## start RECORDED INFORMATION
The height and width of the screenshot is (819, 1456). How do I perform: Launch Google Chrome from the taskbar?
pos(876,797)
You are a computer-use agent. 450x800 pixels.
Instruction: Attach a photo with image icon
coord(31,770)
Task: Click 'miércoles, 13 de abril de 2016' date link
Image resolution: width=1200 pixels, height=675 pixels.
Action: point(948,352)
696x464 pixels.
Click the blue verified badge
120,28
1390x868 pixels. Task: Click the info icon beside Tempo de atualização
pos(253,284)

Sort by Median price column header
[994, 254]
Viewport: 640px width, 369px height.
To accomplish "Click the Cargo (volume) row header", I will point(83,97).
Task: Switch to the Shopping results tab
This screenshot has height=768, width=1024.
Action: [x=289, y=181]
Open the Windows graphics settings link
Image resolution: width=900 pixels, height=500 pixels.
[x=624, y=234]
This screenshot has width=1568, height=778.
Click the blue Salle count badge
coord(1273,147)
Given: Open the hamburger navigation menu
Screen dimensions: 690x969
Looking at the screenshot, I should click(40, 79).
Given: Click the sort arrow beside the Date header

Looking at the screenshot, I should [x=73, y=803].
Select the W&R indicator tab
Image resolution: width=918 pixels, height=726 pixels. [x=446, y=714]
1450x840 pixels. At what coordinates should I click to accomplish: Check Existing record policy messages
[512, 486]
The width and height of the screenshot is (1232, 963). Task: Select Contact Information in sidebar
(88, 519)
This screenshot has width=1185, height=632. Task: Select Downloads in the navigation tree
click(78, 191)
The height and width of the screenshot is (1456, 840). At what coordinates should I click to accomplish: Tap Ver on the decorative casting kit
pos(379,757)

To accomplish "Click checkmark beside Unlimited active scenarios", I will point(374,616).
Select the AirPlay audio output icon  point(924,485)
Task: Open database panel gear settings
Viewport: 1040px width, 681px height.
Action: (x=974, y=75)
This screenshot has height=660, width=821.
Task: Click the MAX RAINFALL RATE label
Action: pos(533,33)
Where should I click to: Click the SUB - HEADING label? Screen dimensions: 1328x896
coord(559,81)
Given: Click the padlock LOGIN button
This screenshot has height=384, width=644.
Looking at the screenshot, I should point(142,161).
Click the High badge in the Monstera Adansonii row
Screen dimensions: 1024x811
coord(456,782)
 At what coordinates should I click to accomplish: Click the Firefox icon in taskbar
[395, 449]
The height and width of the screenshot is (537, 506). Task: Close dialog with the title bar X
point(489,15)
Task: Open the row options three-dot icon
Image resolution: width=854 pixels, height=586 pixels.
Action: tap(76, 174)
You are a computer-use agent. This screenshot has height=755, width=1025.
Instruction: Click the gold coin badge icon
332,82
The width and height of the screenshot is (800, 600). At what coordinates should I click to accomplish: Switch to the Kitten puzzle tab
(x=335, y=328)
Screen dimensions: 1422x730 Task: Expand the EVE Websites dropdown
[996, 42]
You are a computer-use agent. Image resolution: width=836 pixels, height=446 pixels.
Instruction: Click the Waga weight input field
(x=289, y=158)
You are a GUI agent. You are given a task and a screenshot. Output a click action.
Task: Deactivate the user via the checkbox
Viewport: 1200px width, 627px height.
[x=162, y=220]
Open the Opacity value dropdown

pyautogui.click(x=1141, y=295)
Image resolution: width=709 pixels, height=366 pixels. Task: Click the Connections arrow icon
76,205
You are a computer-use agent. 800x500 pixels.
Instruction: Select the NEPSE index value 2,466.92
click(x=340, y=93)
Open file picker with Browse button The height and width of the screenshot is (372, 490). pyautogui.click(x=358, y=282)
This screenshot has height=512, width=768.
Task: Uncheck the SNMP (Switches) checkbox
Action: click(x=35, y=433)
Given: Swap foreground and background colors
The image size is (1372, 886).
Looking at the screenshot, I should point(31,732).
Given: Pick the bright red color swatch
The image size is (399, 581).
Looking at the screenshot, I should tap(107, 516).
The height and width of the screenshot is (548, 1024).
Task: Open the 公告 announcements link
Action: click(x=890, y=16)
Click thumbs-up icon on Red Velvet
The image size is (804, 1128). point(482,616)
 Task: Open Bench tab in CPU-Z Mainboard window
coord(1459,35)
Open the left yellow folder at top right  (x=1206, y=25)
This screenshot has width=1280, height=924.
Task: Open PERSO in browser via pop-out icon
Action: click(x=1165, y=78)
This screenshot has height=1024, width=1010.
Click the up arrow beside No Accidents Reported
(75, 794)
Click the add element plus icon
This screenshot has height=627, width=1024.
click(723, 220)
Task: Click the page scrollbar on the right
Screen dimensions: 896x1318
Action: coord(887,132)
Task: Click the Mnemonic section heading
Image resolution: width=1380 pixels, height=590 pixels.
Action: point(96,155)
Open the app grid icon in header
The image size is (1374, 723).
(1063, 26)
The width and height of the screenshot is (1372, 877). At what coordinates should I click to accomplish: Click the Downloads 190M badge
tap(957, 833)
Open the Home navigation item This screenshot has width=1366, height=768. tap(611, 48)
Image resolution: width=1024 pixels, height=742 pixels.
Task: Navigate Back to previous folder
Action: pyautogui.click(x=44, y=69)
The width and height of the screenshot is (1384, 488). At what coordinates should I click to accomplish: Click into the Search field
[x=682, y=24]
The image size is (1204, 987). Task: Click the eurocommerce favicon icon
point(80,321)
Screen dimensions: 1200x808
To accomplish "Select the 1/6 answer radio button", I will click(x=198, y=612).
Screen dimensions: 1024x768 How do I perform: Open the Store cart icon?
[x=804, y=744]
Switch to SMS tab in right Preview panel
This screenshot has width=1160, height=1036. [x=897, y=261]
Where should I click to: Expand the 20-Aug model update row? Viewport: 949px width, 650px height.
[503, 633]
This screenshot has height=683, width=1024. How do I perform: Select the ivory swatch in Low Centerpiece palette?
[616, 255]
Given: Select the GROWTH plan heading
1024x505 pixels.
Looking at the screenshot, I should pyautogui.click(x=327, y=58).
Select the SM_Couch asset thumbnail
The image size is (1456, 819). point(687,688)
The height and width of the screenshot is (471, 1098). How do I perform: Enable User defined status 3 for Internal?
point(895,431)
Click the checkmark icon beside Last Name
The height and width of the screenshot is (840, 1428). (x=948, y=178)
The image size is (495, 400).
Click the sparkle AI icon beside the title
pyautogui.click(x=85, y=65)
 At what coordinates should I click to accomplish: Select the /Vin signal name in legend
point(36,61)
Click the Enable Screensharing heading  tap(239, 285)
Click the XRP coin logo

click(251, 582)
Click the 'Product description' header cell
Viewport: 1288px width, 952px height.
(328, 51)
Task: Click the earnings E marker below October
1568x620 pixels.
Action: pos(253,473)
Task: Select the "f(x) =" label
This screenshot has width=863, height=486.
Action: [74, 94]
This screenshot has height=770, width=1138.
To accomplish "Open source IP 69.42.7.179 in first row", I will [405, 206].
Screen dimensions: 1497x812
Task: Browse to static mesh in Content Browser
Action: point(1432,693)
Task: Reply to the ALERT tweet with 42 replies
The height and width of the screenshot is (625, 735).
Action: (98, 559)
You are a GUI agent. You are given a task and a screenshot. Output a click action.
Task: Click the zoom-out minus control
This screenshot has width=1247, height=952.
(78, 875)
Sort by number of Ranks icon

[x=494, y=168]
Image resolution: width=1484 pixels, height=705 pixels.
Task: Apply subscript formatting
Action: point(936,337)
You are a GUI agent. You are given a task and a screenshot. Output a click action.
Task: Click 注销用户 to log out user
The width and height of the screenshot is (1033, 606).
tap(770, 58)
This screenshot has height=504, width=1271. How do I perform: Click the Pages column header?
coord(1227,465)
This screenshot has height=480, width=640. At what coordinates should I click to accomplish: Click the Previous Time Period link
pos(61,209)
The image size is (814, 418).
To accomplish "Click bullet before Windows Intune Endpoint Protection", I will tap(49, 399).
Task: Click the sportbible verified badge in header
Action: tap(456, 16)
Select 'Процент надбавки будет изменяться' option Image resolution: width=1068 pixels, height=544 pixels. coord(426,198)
## end RECORDED INFORMATION
PROBLEM -> Reproduce the entries verbatim from the first line through the line containing "coord(31,770)".

CORRECT RESPONSE ->
The height and width of the screenshot is (819, 1456). How do I perform: Launch Google Chrome from the taskbar?
pos(876,797)
You are a computer-use agent. 450x800 pixels.
Instruction: Attach a photo with image icon
coord(31,770)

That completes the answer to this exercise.